◆ Work request
Report each line of the records below that uses the word "computer".

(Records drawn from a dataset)
+ + + + + + +

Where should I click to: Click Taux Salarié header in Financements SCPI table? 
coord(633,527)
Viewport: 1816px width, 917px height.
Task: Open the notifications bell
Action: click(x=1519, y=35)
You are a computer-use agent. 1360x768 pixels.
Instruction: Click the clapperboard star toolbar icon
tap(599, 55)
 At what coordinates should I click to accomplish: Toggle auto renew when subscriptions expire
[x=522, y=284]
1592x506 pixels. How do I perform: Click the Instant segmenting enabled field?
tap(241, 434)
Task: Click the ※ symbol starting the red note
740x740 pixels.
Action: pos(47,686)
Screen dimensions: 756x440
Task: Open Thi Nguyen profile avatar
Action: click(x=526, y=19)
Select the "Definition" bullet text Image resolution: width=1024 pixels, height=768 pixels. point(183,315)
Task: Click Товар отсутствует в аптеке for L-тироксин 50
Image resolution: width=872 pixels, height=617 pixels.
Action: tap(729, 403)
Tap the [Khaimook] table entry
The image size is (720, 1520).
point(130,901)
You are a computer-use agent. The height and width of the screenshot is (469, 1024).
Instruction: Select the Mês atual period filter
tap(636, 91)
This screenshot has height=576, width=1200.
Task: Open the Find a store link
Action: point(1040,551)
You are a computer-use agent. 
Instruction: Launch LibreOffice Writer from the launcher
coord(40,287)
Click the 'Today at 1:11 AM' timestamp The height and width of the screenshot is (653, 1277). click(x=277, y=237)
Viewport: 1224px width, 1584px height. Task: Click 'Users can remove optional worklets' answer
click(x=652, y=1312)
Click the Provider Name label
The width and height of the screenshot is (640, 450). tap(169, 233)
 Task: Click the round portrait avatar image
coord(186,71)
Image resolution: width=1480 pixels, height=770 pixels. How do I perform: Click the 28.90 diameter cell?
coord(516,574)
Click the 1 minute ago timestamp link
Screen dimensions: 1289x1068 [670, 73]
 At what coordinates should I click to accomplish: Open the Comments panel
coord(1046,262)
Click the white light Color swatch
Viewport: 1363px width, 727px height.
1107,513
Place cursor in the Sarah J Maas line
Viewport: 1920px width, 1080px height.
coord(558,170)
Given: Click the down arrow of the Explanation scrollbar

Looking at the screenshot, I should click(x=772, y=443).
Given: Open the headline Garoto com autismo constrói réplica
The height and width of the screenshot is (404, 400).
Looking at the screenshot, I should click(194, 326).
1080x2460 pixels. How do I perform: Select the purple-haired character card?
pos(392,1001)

+ + + + + + +

◆ Answer to the problem
You are a computer-use agent. 1360x768 pixels.
You are a computer-use agent. The height and width of the screenshot is (469, 1024).
You are a computer-use agent. 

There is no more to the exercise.